WHAT YOU WILL DO: Reproduce the lines from the line with "The width and height of the screenshot is (1024, 541)." to the line with "Looking at the screenshot, I should pos(47,607).", renaming "dialog" to "modal window" and changing nothing else.

------------------------------

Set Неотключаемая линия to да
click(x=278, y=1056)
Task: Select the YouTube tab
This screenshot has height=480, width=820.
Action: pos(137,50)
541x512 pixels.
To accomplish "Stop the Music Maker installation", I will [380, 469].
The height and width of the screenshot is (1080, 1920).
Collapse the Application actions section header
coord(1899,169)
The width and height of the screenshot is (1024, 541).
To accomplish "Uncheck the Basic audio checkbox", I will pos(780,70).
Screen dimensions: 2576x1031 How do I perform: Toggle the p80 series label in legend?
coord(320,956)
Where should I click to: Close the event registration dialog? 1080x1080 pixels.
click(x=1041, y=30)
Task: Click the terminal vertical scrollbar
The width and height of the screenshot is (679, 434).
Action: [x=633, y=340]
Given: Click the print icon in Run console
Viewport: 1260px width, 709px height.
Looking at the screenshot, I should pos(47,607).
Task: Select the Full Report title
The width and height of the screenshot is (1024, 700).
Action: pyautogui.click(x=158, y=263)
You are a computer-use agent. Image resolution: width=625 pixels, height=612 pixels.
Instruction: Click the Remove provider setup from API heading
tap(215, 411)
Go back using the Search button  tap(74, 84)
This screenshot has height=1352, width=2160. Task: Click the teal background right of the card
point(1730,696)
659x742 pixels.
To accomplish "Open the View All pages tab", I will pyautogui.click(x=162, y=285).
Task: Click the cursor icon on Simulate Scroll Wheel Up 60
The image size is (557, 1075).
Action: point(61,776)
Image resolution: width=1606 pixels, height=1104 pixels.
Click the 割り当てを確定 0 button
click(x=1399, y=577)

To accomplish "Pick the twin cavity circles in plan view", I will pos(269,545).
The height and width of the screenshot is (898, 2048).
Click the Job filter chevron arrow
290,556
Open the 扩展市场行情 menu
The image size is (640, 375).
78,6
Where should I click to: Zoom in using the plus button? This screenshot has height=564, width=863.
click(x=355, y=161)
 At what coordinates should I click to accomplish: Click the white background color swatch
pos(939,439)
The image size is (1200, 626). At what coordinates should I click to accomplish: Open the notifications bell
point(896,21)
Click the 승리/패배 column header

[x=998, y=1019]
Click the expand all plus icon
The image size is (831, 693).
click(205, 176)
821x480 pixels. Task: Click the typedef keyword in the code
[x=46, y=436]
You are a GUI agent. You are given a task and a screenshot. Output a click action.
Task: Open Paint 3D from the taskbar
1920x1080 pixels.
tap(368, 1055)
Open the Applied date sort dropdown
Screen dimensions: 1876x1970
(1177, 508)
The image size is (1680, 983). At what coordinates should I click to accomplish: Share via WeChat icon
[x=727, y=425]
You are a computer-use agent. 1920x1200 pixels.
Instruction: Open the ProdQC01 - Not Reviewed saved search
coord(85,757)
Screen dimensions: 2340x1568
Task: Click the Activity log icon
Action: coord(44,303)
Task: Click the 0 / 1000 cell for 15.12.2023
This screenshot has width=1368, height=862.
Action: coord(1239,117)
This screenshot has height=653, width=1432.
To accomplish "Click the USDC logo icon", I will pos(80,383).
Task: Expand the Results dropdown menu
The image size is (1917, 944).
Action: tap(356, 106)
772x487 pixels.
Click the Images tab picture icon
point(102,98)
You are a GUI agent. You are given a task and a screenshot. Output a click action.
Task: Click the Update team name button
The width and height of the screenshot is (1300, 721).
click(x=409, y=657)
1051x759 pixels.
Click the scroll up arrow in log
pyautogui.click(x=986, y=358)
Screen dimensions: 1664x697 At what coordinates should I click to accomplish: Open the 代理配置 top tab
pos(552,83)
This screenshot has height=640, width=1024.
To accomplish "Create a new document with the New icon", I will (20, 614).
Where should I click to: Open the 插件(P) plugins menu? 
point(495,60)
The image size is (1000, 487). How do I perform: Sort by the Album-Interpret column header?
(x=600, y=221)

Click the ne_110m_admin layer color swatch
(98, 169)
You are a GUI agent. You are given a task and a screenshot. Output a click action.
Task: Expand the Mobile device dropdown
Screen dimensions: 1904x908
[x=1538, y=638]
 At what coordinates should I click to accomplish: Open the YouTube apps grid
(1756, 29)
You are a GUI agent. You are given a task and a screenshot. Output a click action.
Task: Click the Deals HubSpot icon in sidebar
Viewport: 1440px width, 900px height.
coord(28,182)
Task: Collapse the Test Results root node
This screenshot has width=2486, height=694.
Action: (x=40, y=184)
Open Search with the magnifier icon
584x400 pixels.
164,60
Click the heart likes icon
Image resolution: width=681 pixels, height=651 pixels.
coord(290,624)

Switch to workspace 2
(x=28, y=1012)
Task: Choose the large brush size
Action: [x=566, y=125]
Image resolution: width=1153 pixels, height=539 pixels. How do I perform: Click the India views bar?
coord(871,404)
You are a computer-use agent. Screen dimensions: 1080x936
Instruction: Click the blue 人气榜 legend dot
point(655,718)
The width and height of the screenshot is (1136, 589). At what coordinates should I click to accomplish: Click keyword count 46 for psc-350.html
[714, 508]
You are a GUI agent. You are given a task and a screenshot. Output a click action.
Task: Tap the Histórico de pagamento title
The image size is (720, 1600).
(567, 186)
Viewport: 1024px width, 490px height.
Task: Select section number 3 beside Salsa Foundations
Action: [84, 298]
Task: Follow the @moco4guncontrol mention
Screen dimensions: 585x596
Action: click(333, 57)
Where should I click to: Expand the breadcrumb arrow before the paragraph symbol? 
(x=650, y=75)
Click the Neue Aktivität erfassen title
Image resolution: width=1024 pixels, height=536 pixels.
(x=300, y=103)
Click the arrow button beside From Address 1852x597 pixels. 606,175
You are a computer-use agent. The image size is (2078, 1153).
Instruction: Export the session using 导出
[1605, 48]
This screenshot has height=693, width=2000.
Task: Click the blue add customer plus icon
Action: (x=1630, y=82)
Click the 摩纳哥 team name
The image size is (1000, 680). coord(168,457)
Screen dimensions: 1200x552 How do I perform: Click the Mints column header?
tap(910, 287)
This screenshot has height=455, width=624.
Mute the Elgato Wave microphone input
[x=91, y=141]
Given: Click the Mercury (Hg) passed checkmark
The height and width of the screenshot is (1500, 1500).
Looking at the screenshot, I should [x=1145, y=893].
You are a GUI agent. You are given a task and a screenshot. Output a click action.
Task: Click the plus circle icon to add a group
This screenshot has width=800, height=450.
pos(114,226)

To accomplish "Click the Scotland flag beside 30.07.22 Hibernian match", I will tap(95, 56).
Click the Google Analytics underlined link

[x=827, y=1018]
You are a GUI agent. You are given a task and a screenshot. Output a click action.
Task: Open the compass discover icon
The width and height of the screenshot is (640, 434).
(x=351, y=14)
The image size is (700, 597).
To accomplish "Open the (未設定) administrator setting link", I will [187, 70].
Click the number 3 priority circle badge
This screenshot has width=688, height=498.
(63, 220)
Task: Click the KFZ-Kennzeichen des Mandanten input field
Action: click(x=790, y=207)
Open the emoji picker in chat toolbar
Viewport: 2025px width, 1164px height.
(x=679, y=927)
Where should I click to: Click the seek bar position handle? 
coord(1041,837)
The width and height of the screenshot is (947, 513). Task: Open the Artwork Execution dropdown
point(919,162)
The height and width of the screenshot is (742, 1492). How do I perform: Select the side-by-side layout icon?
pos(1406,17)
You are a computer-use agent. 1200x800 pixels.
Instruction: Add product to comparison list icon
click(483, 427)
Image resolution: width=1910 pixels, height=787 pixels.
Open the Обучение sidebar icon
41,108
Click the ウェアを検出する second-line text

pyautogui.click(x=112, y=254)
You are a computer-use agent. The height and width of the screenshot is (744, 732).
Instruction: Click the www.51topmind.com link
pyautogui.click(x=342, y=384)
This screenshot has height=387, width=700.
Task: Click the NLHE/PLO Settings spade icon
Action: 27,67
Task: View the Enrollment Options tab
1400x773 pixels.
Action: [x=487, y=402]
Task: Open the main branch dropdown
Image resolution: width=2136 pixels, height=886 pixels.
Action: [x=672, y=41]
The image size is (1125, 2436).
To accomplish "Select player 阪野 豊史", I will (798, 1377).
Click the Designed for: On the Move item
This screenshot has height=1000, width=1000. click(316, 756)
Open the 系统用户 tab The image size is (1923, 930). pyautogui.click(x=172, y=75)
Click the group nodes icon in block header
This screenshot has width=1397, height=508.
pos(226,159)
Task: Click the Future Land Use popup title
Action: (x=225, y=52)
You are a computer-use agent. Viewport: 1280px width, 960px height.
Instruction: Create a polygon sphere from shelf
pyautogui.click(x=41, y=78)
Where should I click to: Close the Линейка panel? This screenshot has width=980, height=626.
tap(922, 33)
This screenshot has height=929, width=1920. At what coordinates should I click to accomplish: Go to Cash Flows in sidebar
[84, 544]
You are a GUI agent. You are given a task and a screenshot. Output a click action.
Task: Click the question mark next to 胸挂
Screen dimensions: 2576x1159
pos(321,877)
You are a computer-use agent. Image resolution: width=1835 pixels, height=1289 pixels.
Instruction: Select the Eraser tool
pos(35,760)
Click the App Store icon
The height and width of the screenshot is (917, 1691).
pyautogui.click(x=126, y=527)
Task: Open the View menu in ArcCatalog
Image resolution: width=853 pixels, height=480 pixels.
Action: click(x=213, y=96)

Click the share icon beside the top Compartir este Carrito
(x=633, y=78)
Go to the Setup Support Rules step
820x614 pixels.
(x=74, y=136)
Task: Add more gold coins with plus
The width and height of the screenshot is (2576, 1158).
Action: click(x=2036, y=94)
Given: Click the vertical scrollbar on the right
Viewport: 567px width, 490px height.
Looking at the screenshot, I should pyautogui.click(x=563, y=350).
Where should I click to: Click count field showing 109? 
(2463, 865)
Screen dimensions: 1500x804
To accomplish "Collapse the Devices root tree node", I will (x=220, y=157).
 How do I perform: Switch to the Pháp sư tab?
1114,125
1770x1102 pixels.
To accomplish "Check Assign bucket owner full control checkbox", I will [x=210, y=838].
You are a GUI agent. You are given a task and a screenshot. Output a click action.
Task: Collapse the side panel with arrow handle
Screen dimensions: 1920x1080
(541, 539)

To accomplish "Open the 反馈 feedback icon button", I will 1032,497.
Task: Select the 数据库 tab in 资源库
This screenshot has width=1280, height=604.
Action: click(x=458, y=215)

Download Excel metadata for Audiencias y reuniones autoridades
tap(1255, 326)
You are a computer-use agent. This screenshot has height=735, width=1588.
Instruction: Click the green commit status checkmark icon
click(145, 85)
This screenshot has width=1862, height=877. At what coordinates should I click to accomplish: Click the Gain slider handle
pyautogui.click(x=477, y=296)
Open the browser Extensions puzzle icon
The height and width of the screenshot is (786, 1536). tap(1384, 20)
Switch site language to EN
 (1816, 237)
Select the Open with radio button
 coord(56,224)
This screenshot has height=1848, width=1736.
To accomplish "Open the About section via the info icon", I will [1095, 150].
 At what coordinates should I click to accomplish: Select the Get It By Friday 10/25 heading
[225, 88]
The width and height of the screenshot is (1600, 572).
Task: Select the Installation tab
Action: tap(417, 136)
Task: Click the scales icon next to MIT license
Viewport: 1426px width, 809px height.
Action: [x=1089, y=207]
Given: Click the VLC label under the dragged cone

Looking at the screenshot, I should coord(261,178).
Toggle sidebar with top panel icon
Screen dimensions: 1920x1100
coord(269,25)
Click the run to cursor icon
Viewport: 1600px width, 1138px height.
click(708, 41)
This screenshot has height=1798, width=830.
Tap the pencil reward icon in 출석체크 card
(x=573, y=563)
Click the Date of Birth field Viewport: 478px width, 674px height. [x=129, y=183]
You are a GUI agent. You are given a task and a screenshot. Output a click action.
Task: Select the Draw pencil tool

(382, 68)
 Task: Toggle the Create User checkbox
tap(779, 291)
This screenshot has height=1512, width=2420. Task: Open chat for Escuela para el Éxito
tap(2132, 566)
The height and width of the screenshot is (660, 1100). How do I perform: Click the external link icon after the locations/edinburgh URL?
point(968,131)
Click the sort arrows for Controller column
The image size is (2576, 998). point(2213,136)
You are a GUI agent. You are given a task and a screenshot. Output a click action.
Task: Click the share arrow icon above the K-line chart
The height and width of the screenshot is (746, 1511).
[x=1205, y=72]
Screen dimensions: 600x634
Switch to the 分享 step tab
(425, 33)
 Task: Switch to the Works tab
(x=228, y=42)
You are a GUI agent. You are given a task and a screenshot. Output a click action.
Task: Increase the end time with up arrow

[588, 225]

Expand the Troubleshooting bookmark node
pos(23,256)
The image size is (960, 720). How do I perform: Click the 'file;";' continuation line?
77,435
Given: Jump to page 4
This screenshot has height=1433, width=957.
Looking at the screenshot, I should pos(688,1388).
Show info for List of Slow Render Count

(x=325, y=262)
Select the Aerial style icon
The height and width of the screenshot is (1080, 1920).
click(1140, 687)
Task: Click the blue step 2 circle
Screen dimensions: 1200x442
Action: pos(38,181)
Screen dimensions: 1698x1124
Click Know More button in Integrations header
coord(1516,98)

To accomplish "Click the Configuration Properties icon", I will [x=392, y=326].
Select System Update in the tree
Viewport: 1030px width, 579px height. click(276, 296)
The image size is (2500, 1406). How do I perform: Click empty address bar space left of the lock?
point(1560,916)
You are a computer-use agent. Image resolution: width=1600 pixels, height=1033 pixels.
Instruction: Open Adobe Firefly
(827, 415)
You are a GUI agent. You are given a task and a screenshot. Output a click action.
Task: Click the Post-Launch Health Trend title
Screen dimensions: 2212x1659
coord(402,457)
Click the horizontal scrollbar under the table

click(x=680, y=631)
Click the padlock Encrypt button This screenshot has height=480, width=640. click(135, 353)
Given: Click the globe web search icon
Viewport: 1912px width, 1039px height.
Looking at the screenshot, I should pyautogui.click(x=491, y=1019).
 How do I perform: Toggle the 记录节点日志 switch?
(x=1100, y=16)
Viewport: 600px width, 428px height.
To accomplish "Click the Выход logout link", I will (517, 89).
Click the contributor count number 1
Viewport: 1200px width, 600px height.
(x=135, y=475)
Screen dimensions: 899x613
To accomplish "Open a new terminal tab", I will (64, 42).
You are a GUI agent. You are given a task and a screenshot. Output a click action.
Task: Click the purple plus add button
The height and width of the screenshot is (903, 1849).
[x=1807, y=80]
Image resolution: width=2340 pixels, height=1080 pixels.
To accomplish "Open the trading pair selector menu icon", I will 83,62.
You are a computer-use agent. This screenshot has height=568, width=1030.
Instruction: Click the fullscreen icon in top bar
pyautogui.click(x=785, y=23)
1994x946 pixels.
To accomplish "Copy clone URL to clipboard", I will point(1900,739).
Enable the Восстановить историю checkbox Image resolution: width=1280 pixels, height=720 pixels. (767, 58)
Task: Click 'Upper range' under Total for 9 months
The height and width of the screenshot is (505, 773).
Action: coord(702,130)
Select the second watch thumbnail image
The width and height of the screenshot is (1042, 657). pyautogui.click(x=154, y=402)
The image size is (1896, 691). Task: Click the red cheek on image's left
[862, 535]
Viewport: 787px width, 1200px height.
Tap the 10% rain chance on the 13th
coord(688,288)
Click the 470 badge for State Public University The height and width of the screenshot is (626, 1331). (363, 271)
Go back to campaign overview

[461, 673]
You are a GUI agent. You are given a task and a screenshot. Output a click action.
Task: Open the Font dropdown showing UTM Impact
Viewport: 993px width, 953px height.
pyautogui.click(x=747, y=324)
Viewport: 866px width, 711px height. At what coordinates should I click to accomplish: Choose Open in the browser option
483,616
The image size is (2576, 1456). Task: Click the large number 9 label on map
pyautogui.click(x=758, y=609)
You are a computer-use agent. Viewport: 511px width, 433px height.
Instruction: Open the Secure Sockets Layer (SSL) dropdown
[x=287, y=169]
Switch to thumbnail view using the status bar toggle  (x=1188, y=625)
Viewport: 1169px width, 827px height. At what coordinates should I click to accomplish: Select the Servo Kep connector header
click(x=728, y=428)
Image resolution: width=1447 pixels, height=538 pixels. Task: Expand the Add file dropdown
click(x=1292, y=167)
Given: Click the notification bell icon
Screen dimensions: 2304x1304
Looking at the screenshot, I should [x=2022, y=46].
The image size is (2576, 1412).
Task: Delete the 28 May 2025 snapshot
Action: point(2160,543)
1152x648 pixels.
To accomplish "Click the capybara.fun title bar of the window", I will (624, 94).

------------------------------

FINISHED TASK:
The width and height of the screenshot is (1024, 541).
To accomplish "Uncheck the Basic audio checkbox", I will pos(780,70).
Screen dimensions: 2576x1031 How do I perform: Toggle the p80 series label in legend?
coord(320,956)
Where should I click to: Close the event registration modal window? 1080x1080 pixels.
click(x=1041, y=30)
Task: Click the terminal vertical scrollbar
The width and height of the screenshot is (679, 434).
Action: [x=633, y=340]
Given: Click the print icon in Run console
Viewport: 1260px width, 709px height.
Looking at the screenshot, I should pos(47,607).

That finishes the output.